> Text under study

SOoo anyways, its been MAD HOT these days..!! I thought the hot weather was over and that I could start busting out my fall clothes, but noooo its hotter than all the summer days combined (kidding) It was so hot that i took a nice cold shower, came out dried myself off and I kid you not I got wet again as soon as I used my towel because I started perspiring. DOT DOT DOT... UNCOOL.
Went to the beach for the second time this summer, not bad... I'm happy that I've lessened my beach goings to only two for the whole summer. As you might have guessed, I hate the beach... for many reasons. On Hot Days, IT is CROWDED, parking is 10-15 dollars, sand sucks, salty water sucks, touching sand after touching salty water is the worst, I get sunburned, i breath in harmful lighter fluid lit bonfire smoke.

[Dataset entries]
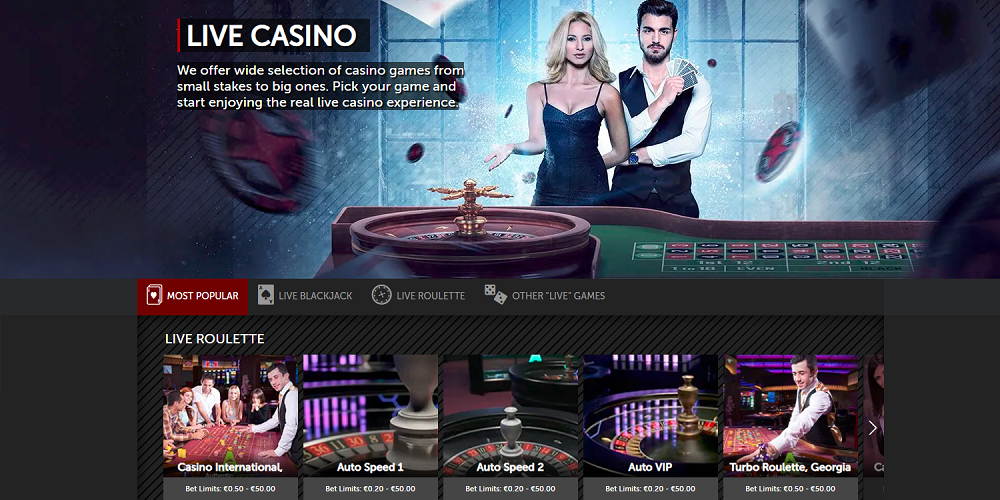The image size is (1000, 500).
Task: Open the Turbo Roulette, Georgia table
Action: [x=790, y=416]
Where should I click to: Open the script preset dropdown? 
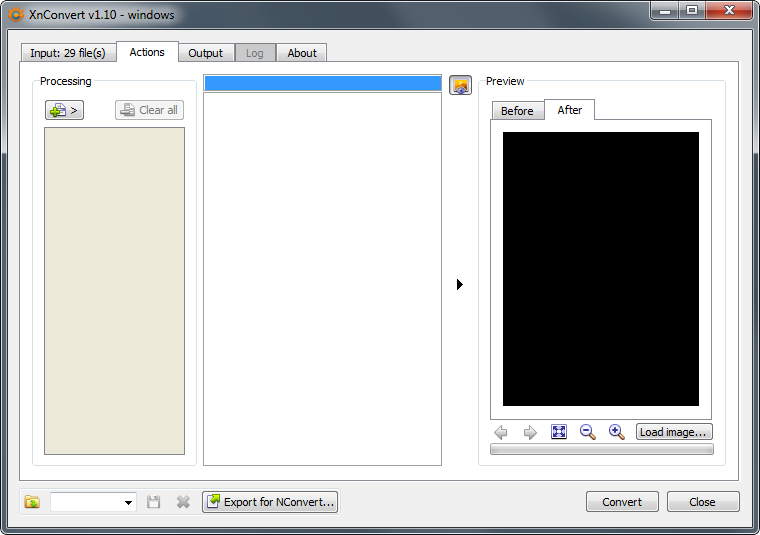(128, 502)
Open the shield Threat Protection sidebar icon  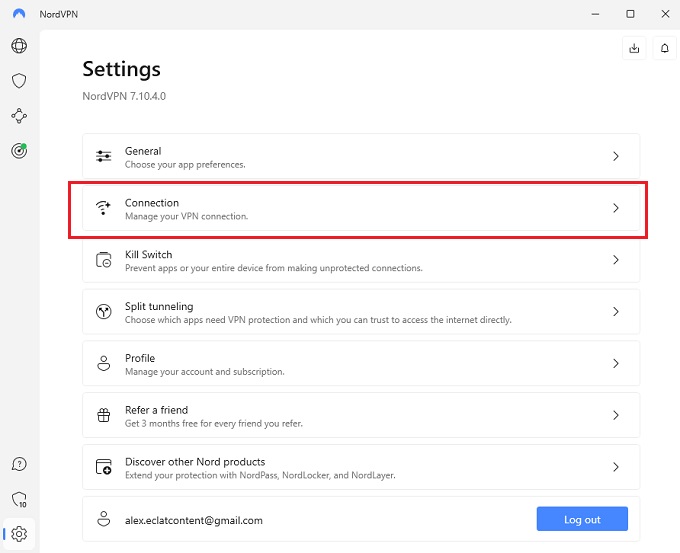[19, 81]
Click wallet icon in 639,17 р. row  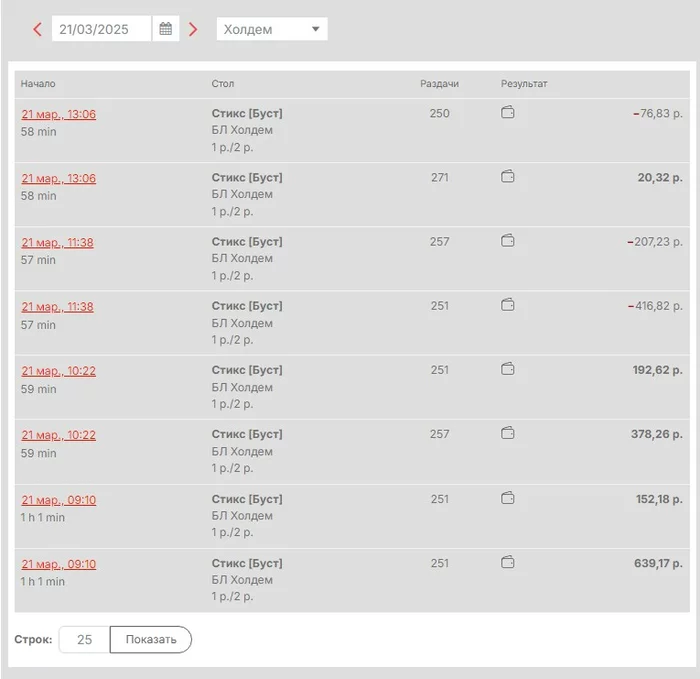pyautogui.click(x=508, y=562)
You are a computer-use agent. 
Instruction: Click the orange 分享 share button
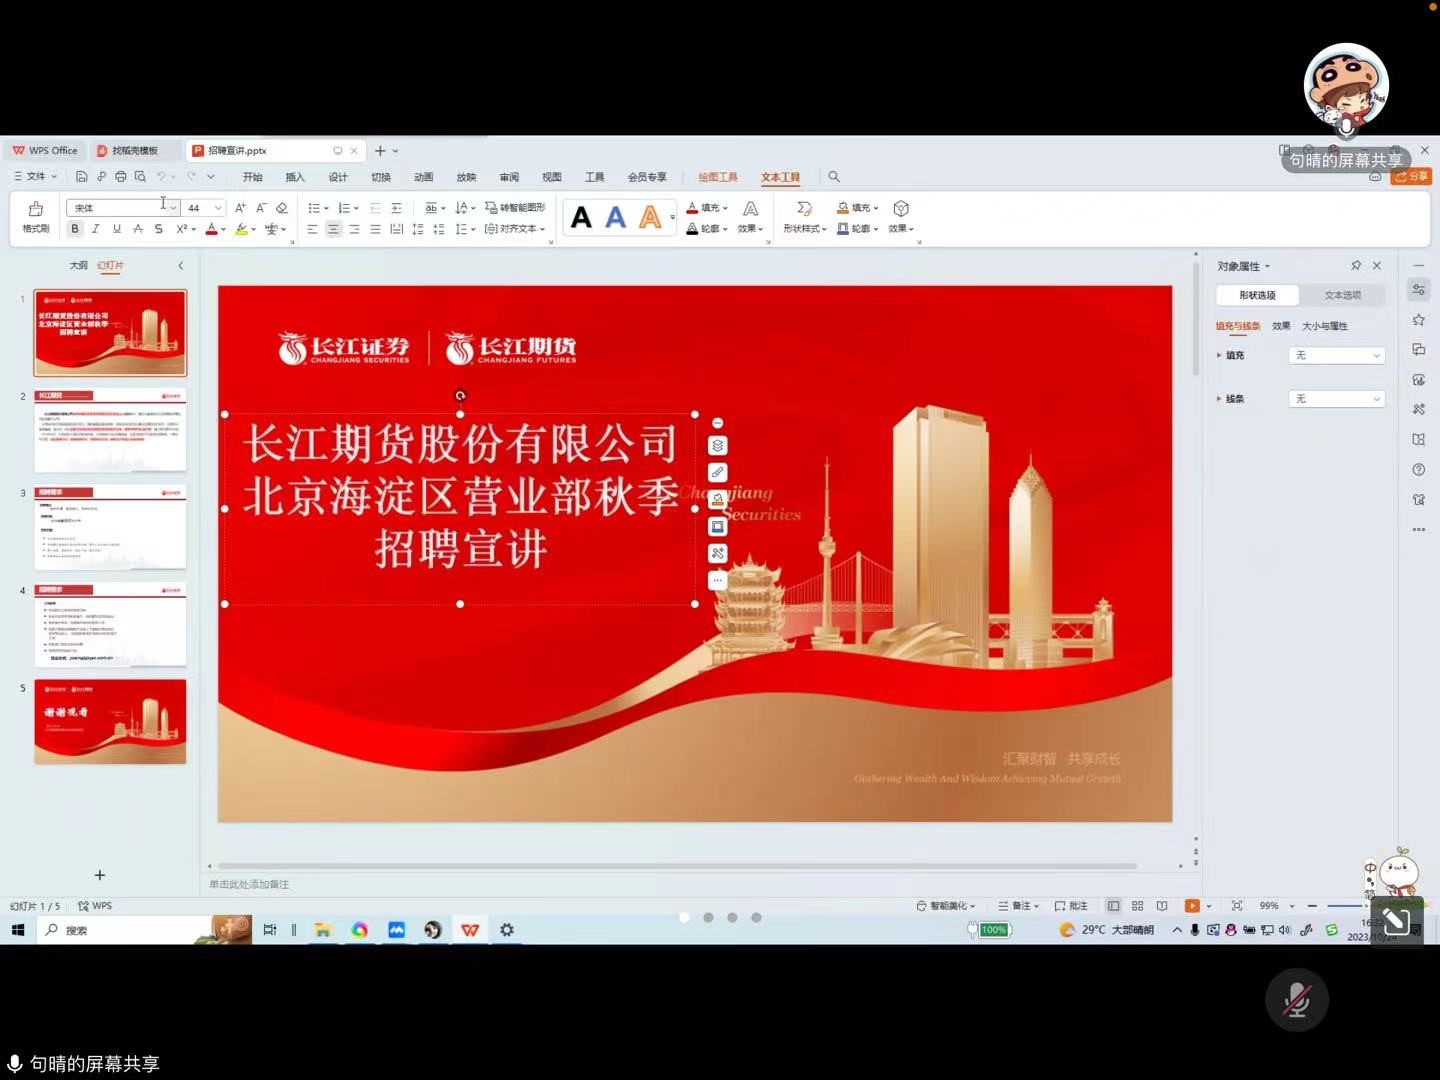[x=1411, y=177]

--

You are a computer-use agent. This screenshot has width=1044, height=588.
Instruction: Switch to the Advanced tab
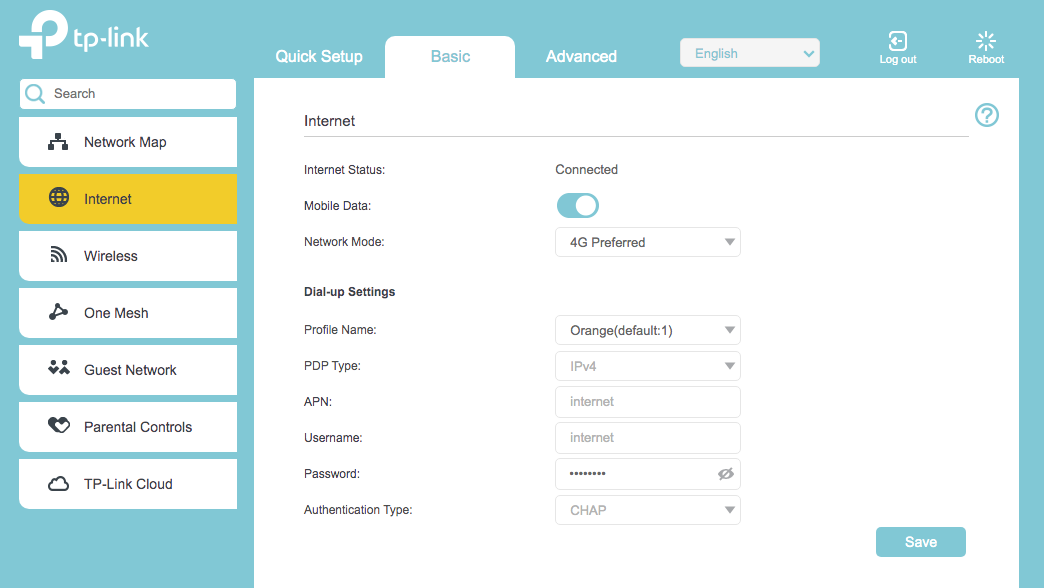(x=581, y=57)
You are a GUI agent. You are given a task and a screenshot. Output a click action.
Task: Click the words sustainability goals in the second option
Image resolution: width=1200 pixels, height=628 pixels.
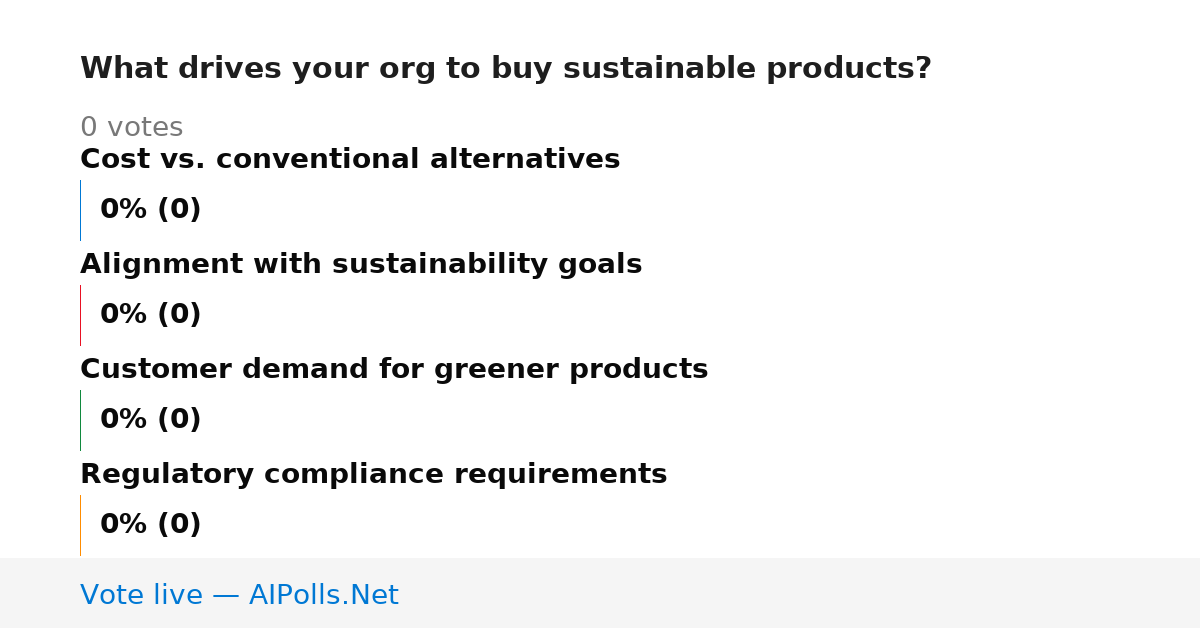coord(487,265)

> Your tasks
1) Rewrite the paragraph of the post beginning "Went to the beach" as a short bulleted list that keeps its main facts.
2) Quote the post, starting at "Went to the" and ending at "lit bonfire smoke.".
3) Summarize the post in two sentences.

> Responses by task
1)
- The writer went to the beach for the second time this summer and is glad to have kept it to only two visits.
- The writer hates the beach for many reasons:
  - It is crowded on hot days.
  - Parking costs 10 to 15 dollars.
  - Sand and salty water are unpleasant, and touching sand after salty water is the worst.
  - The writer gets sunburned.
  - The writer breathes in smoke from bonfires lit with lighter fluid.

2)
Went to the beach for the second time this summer, not bad... I'm happy that I've lessened my beach goings to only two for the whole summer. As you might have guessed, I hate the beach... for many reasons. On Hot Days, IT is CROWDED, parking is 10-15 dollars, sand sucks, salty water sucks, touching sand after touching salty water is the worst, I get sunburned, i breath in harmful lighter fluid lit bonfire smoke.

3) The writer complains that the weather has turned extremely hot, so hot that after a cold shower the writer began sweating again as soon as the towel was used. The writer also went to the beach for the second time this summer and lists reasons for hating it, including crowds, 10 to 15 dollar parking, sand, salty water, sunburn and bonfire smoke.